No longer do I dwell on what if or I wish. I have no time or energy for a pity party or ISS (I suffer so) frame of mind.
I remember when my husband came to breakfast with a spring in his step and a twinkle in his brown eyes. He would greet me with a hug and sometimes a kiss on the neck, ready and anxious to get to his office. His personality and determination to make everything better for everyone else was a big part of why I loved him. Yes, our lives were very different in the years that were normal, before he had a heart attack and subsequent stroke at the age of 59.
His body and mind continue to show change but our closeness remains the same. My love is sometimes overshadowed by caregiving, getting through the moment, the day, the week, toward an increasingly uncertain future.
Will today be the day another clot forms? Will it be the big one? Like Scarlet O'Hara, I'll think about that tomorrow. Today, I can only deal with the present.
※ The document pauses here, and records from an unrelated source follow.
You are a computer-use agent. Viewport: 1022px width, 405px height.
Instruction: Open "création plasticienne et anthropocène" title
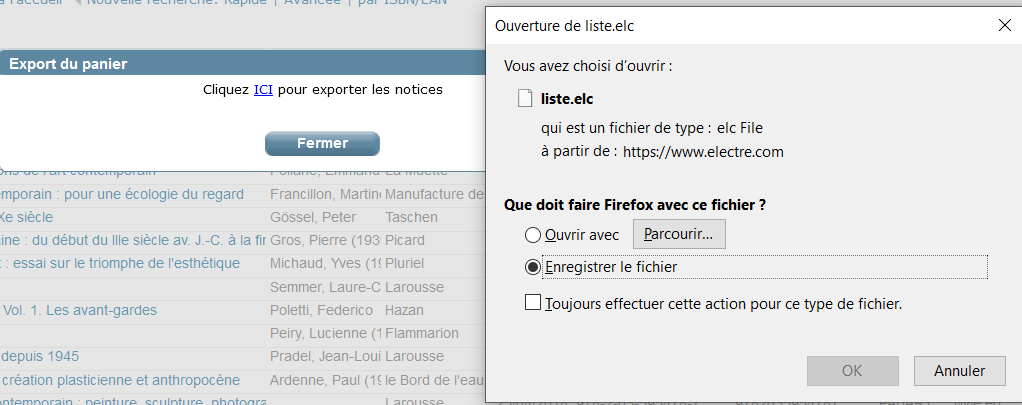pyautogui.click(x=120, y=380)
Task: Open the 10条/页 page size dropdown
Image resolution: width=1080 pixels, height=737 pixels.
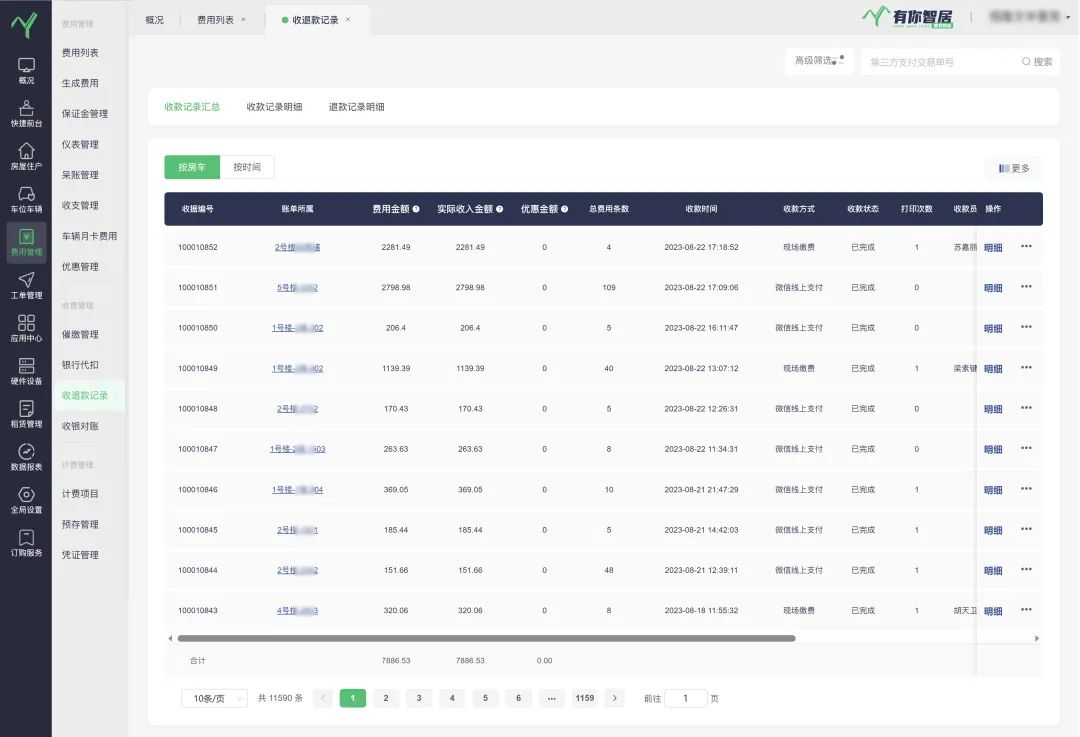Action: (x=213, y=699)
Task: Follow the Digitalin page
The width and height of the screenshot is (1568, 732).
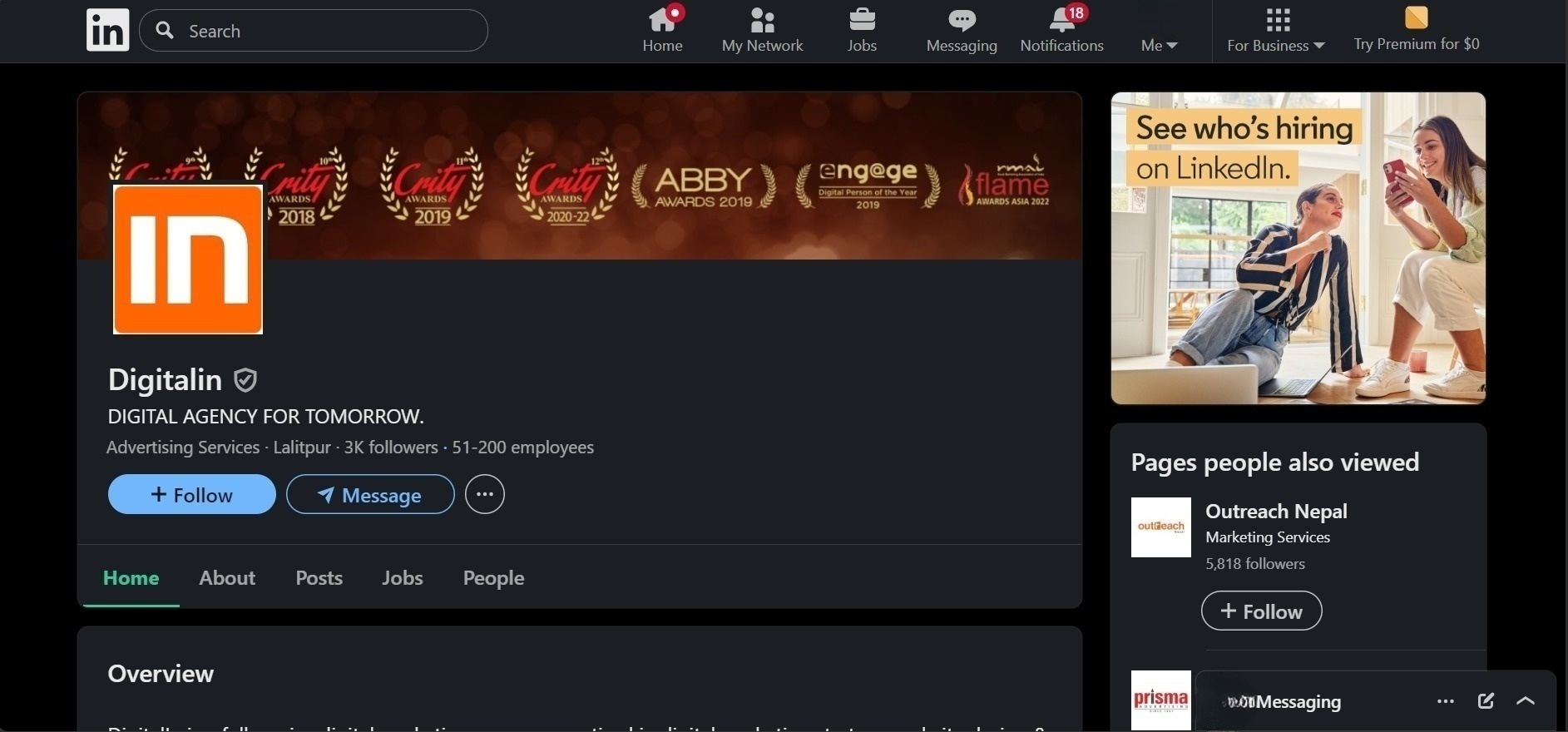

When I awaken him in the morning, will there be a response or will it be the final silence? After all these years, will I be able to let him go?
Note: Since my husband's death in 2000, I have written the memoir and three novels. Man On The Balcony is now published, and a sequel, Maggie's Retreat, as well as the memoir will be available at a later date. I thought the above excerpt might help other caregivers in their struggle. My secret of survival was love!